Betting on What Future?

Such individual projects, and there are many more which draw support from
European and American public and private sources, undoubtedly make a
positive contribution to the well-being of the people involved. While they
are only bright spots in a complex tapestry, there are enough of them to
justify the hope that they may be having a cumulative impact on life in the
Valley.

Then, there is the inescapable question of the role that Islam will come to
assume in the future of these societies in transition. It should and,
theoretically, could, play a positive role -- as one actor in a joint effort
to bring about that elusive well-being. In the Uzbek part of the Valley,
Islam is obviously under wraps, for reasons that must seem compelling to
President Karimov. The analogy to the Shah of Iran in the 1970s, while not
nearly a perfect fit, should be instructive. At the same time it should be
said that President Karimov does speak well and forcefully of the need for
spirituality in Uzbek society and he seems at times to favor Sufism as a
tolerable form of Islam. It is hard not to believe, however, that Islam is
another dilemma that his ruling style is leading him into.

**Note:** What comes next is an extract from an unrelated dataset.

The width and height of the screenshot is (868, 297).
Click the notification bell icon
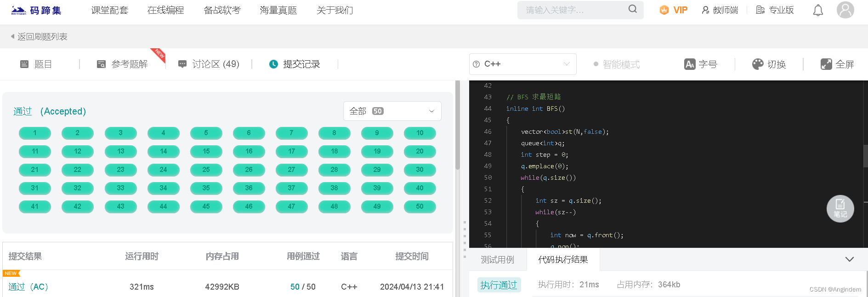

In the other two national enclaves in the Valley, Islam seems to get along
better with the authorities. The Friday mosques in both Osh and Khujand are
being slowly refurbished. An activist in Osh has rescued a small downtown
mosque from its Soviet role as a bakery and built an attractive new one,
complete with an imposing minaret, in a working class suburb of the city.

So, what wisdom does one come away with after two episodic weeks in this
beleaguered valley? Certainly, respect for the indomitable people who live
there is one thing.

Another is the awareness that they are by and large an educated people who
deserve and could handle the political and intellectual privileges that go
with democracy, such as free access to information, freedom of speech and
association, and the right to be led by elected rather than appointed
officials.

Obvious and basic is the need for enlightened cooperation among the three
nations to minimize the negative effects of the senseless national borders
in the Valley -- and the need to go beyond that to capitalize economically
on the natural coherence of the Valley.

But, perhaps the greatest piece of wisdom I collected on my visit was
provided by an NGO leader to whom I had expressed my dismay at the reputed
corruption and indifference of government officials. She said to me, "Don't
worry about us. These people will go away soon enough and the young people,
who already think differently, will take their place."